Savona. Il rinnovato interesse per la storia locale da parte del liceo sociale “Della Rovere” comincia a produrre i primi frutti: quattro studentesse del Liceo (Sara Gallo, Erika Santaniello, Irene Sparano della classe V I e Giada Greco della V L) hanno infatti deciso di presentare nel colloquio come area di progetto l’analisi delle risposte che gli imprenditori locali diedero alla Commissione parlamentare in occasione della prima inchiesta industriale nel 1872.
Per mesi le studentesse hanno girato tra le biblioteche, gli archivi storici ed i siti internet (senza trascurare l’apporto degli esperti di Storia Patria) per studiare gli albori dell’industria e della “questione operaia” a Savona. La ricerca ha dato frutti insperati: tra le pagine de “La Gazzetta di Savona” del 1872 le ricercatrici hanno trovato e analizzato il testo delle interviste che sei pionieri dell’industria locale rilasciarono ai promotori dell’inchiesta parlamentare.

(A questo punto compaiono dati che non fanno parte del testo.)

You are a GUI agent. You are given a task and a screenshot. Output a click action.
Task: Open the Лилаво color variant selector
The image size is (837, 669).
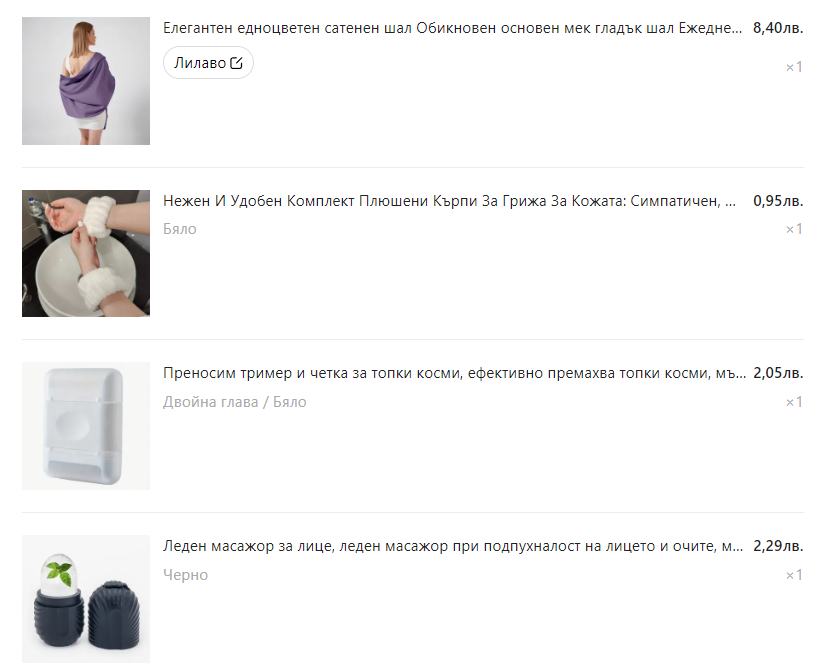[x=208, y=63]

E’ stato uno stimolo per allargare la ricerca e provare, tra l’altro, a capire qualcosa di più su chi erano e come lavoravano i proprietari delle fabbriche in questione: così le ragazze hanno scoperto che i consiglieri del Comune di Cairo oggi siedono inconsapevolmente tra gli strumenti della “filanda da bozzoli” di Giovanni Viola o che gli abitanti di Santa Rita avevano qualche lamentela da fare sugli scarichi e i fumi della “fabbrica di cremortartaro e colla forte” del signor Miralta, alle quali il Comune rispondeva perentorio che “che [se] ove pel solo motivo d’incomodo si dovessero condannare le industrie, queste dovrebbero scomparire…”.
Il progetto La ricerca, che ha suscitato l’interesse degli esponenti della Società Savonese di Storia Patria, a partire da Marcello Penner, l’esperto di storia industriale dell’associazione savonese che ha fornito parte del materiale utilizzato dalle studentesse, spazia tra il censimento del 1871 e le relazioni della neonata Camera di Commercio di Savona, le delibere comunali di metà Ottocento e le ricerche negli archivi comunali.